Sullivan was disappointed he didn’t finish in front of a huge cheering section in the capacity crowd, but he was inspired by Svindal’s comeback.

“Awesome; much respect to him,” Sullivan said. “He’s treated this whole week like nothing happened here last year and he’s just come in super-confident. To see him spin it around and be on the top step of the podium today is amazing and a testament to the kind of athlete he is.”

Svindal said his mental recovery from the crash started during the nearly two weeks he spent in the Vail Valley Medical Center.
“When I was in the hospital in Vail I had a view to the slopes, so it’s like skiing is in your head,” Svindal said. “So if you think about something that you know how to do and that you’ve been doing for a long time, then it’s easier to get back into it.”
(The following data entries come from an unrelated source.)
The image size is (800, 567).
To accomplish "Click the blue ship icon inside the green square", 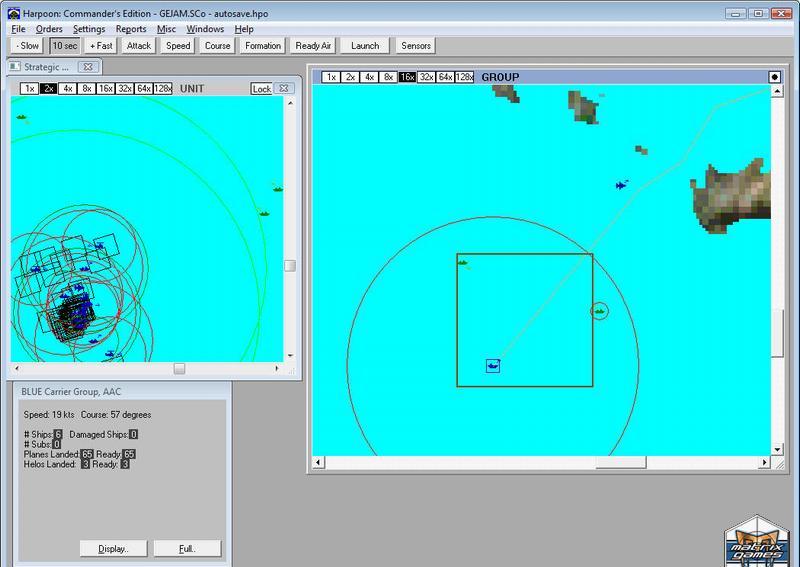I will (493, 366).
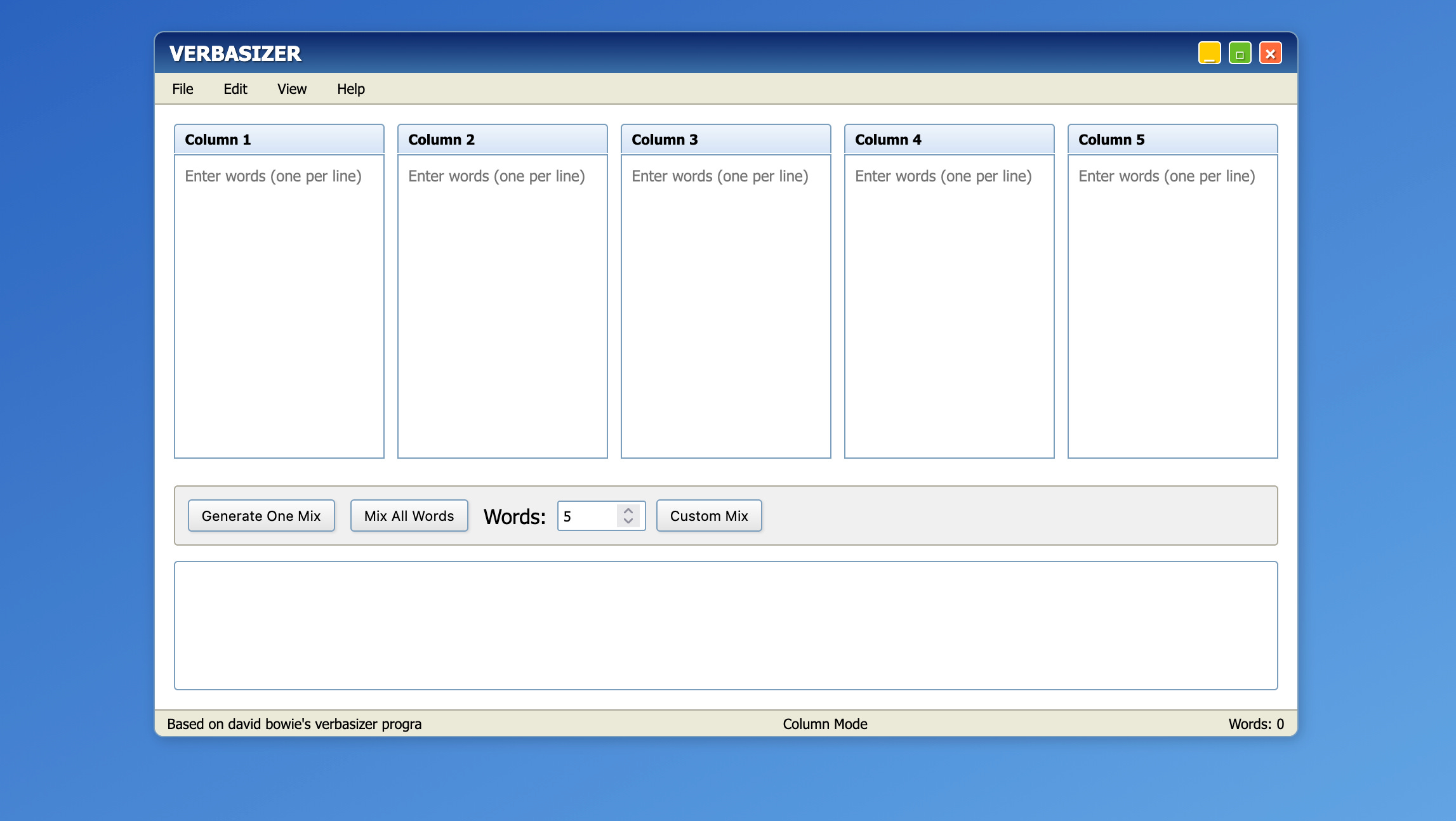
Task: Click into Column 2 word text area
Action: tap(502, 306)
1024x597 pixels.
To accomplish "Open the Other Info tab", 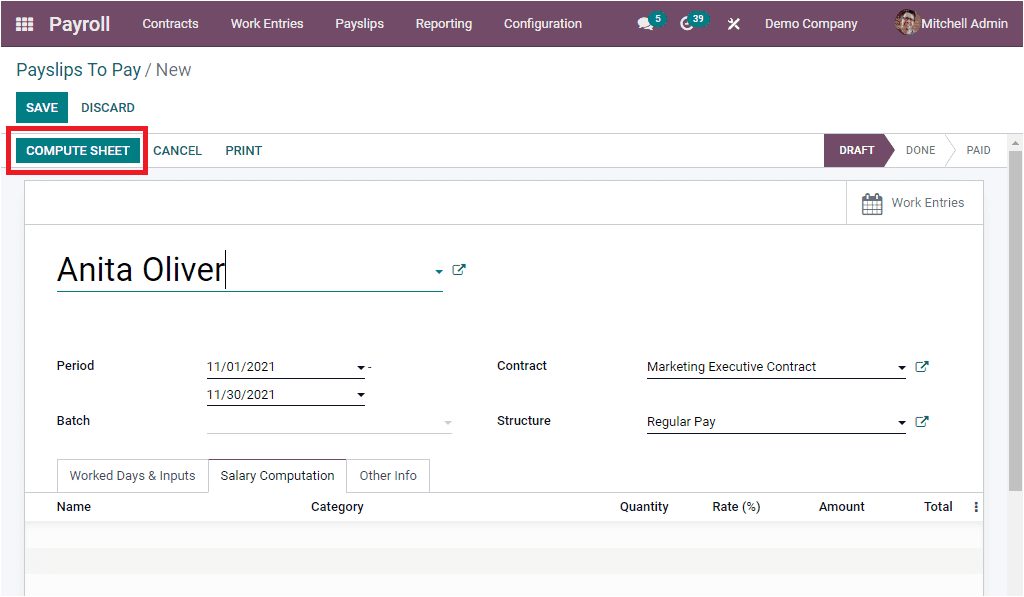I will (x=388, y=475).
Buechel, one of the oldest racers on the tour at 37, has a history of success at Beaver Creek, winning a World Championship silver medal in giant slalom here in 1999. He, too, was impressed by Svindal’s resilience and ability to block out last year’s crash.
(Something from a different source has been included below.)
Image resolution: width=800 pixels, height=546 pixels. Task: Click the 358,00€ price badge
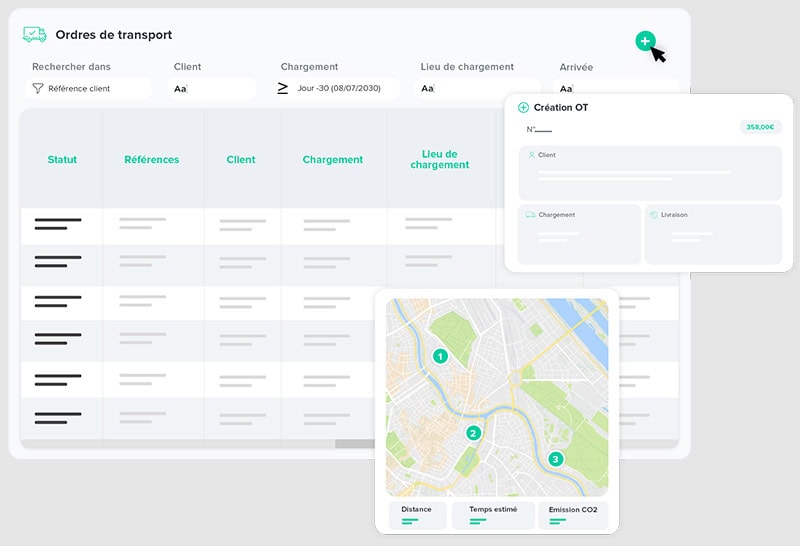761,127
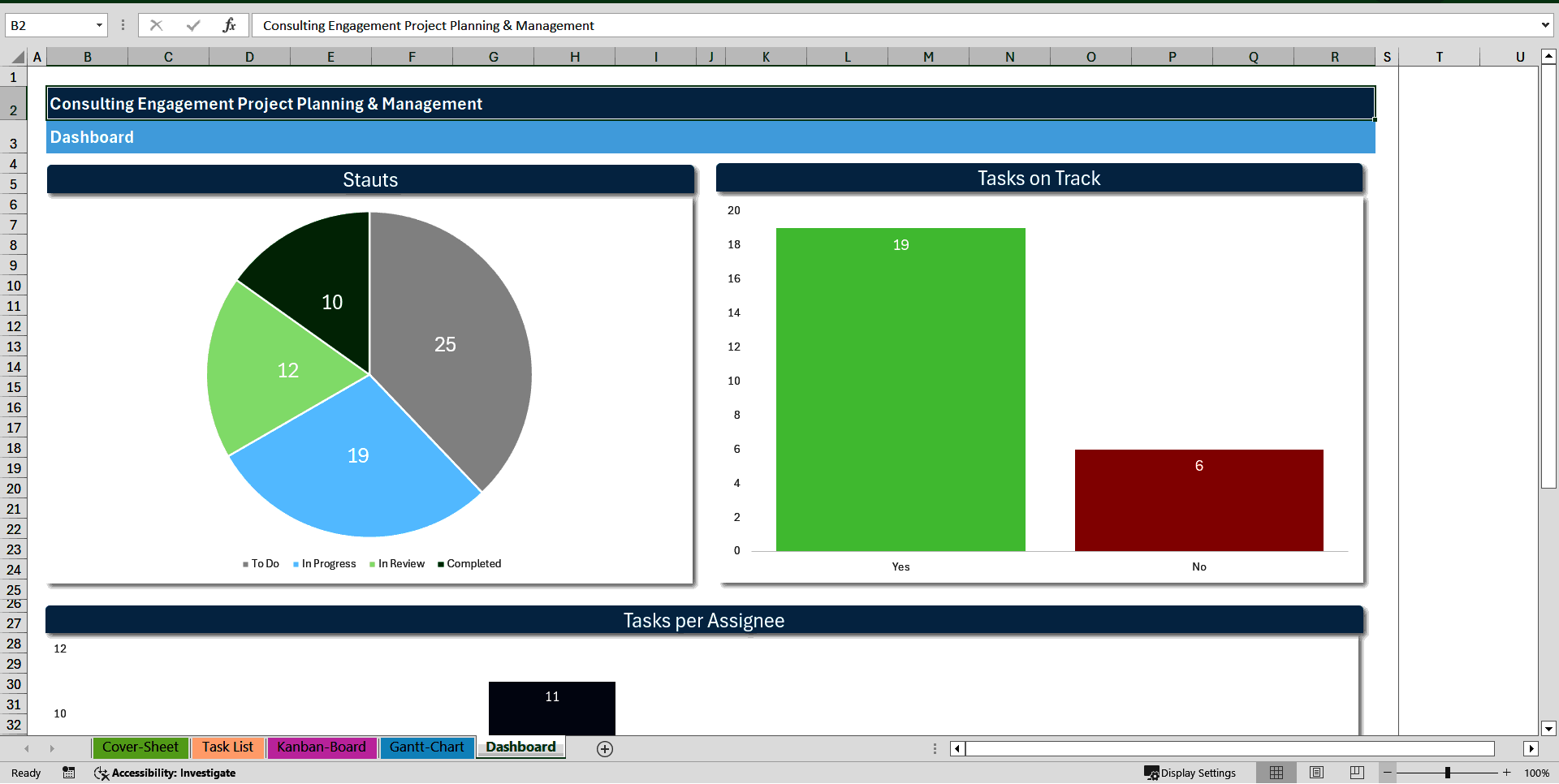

“[Svindal] came down to the [Golden Eagle] jump, he was two-tenths ahead of me, and I looked at it and thought maybe he’s a little bit scared, so he slows down, but he didn’t at all,” Buechel said. “I’m proud of him, and he really earns my respect.”

Buechel’s second-place finish by six-hundredths of a second encouraged him to perhaps stay on tour until the Vancouver Olympics in 2010. But he admits it gets harder every year to take the risks necessary to win in the speed events of downhill in super-G. Speeds in excess of 70 mph and being airborne on the Golden Eagle jump for 150 feet (10 feet off the snow) can plant seeds of doubt.

“To be honest, I was very, very, very nervous today,” the affable Buechel said. “I’m getting older and it’s getting harder to take risks. My subconscious is telling me not to take a lot of risks anymore. I wasn’t afraid, but I had a lot of respect for today and I’m just happy I nailed it.”

The Audi Birds of Prey World Cup continues with a super giant slalom today and a giant slalom Sunday. A super-combined race originally scheduled for Thursday but cancelled due excessive snow and poor visibility will be moved to Val d’Isere, France, Friday.